___ AUSGEWÄHLTER AUSZUG ___

Geisteswissenschaftler sind auf ihre Art ein Faszinosum. Sie haben den Autor schon seit frühester Kindheit an fasziniert. Wenn ein rundlicher und gemütlicher Phyniker vor einer Klasse über das Griechentum dozierte und einen durch die Micky Mouse Lektüre verursachten Sprachverfall konstatierte, was im Übrigen gar keiner las, en vogue war das kleine gallische Dorf, das gar nicht genug kriegen konnte von den Römern, dann hat den Autor das irgendwie fasziniert. Irgendwie war ihm damals schon intuitiv klar, irgendwas ist hier komisch, wenn er auch nicht hätte erklären können was. Weil er das Problem gar nicht so richtige erfasste, quittierte er irgendwann die Aufforderung, dass man sich in die Psyche dieses schwierigen Mannes, es war Heinrich von Kleist, hineinversetzen solle mit der Bemerkung, dass das, was morsch ist, brechen sollte. Das fand er originell, das hatte er irgendwo aufgeschnappt, aber eigentlich gar nicht so richtig verstanden, das war irgendwie „intuitiv“ anziehend bzw. beschäftigend. Die Wirkung war allerdings gewaltig. Da wurde dem Autor zum ersten Mal klar, was Authentizität bedeutet, was es also bedeutet, wenn ein geistiges Artefakt einschlägt wie eine Bombe und nachhaltig erschüttert. Er könnte zwar bis zum heutigen Tag nicht so richtig erklären, was authentisch ist, bzw. müsste es blumig umschreiben, aber er hat eine absolute Gewissheit, dass es so was gibt, denn die Wirkung auf das Studienrad war gewaltig. Also mit Gespräch beim Direktor und allem drum und dran. Vermutlich wäre das nicht passiert, wenn der Autor Micky Mouse gelesen hätte, aber konzediert sei, dass er mit Micky Mouse diese Erfahrung nie gemacht hätte. Das Ergebnis ist reproduzierbar, ähnlich allergisch reagierte ein anderer Phyniker, der ziemlich langatmig über José de Espronceda referierte, auf das Statement von Karl Max.
Die Tradition aller toten Geschlechter
lastet wie ein Alb auf den Gehirnen der Lebenden
Dieser Phyniker schreibt jetzt viele Studien über Don Quijote mit langen Literaturlisten, die allerdings niemanden interessieren. Da hilft auch der mediale Hype anlässlich des 500sten Todestages von Cervantes nix, auch wenn der Quijote eigentlich anschlussfähig ist. Der Autor hat das mal nachgedichtet, allerdings den Schluss geändert. Die Hirten von Andalusien versammeln sich unter dem Banner der Sin par Dulcinea del Toboso und stecken den Pfarrer in den Käfig.
Zugegebenermaßen wird ein solcher Frontalangriff als Beleidigung empfunden, was er de facto ja auch ist. Die Angesprochenen reagieren verständlicherweise empört, wobei die Empörung Wellen schlug, denn sie fühlten sich ganz grundlegend und als Gruppe in Frage gestellt, was ebenfalls zutrifft.

___ BEREITGESTELLTES MATERIAL ___

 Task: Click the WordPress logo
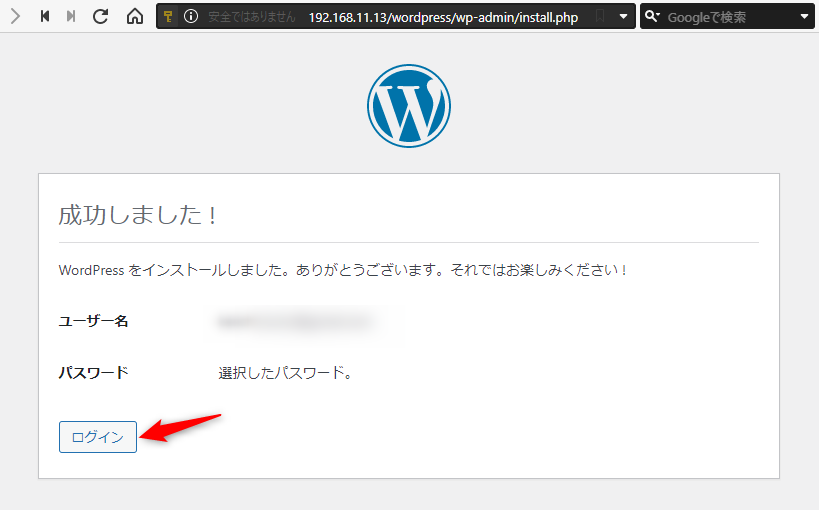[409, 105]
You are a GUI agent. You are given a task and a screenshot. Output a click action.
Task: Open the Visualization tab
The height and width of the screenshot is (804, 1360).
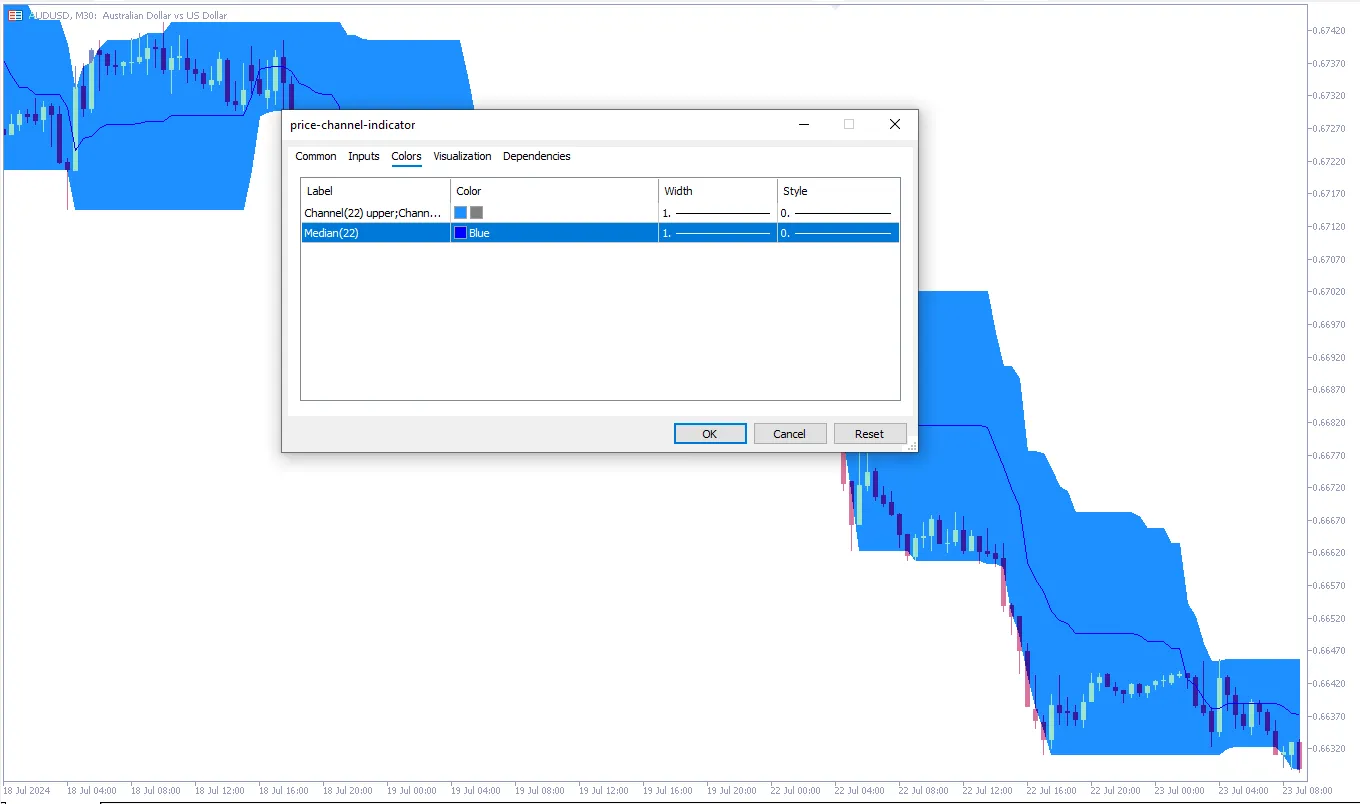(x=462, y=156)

___

AUFGABENSTELLUNG 1
Beantworte anhand des Textes über Geisteswissenschaftler:
(a) In wessen Psyche sollte man sich laut Aufforderung hineinversetzen?
(b) Über wen wurde laut Text ziemlich langatmig referiert?
(c) Unter wessen Banner versammeln sich die Hirten von Andalusien in der Nachdichtung, und wen stecken sie in den Käfig?
AUFGABENSTELLUNG 2
Schreibe die Zeilen der Datensätze als JSON-Liste von Zeichenketten um, eine pro Zeile und ohne Leerzeilen. Lass die Bilder in deiner Antwort weg.
Text und Datensätze haben inhaltlich nichts miteinander zu tun.

LÖSUNG 1
(a) In die Psyche Heinrich von Kleists.
(b) Über José de Espronceda.
(c) Unter dem Banner der Sin par Dulcinea del Toboso; sie stecken den Pfarrer in den Käfig.

LÖSUNG 2
[
  " Task: Click the WordPress logo",
  "[409, 105]",
  "You are a GUI agent. You are given a task and a screenshot. Output a click action.",
  "Task: Open the Visualization tab",
  "The height and width of the screenshot is (804, 1360).",
  "(x=462, y=156)"
]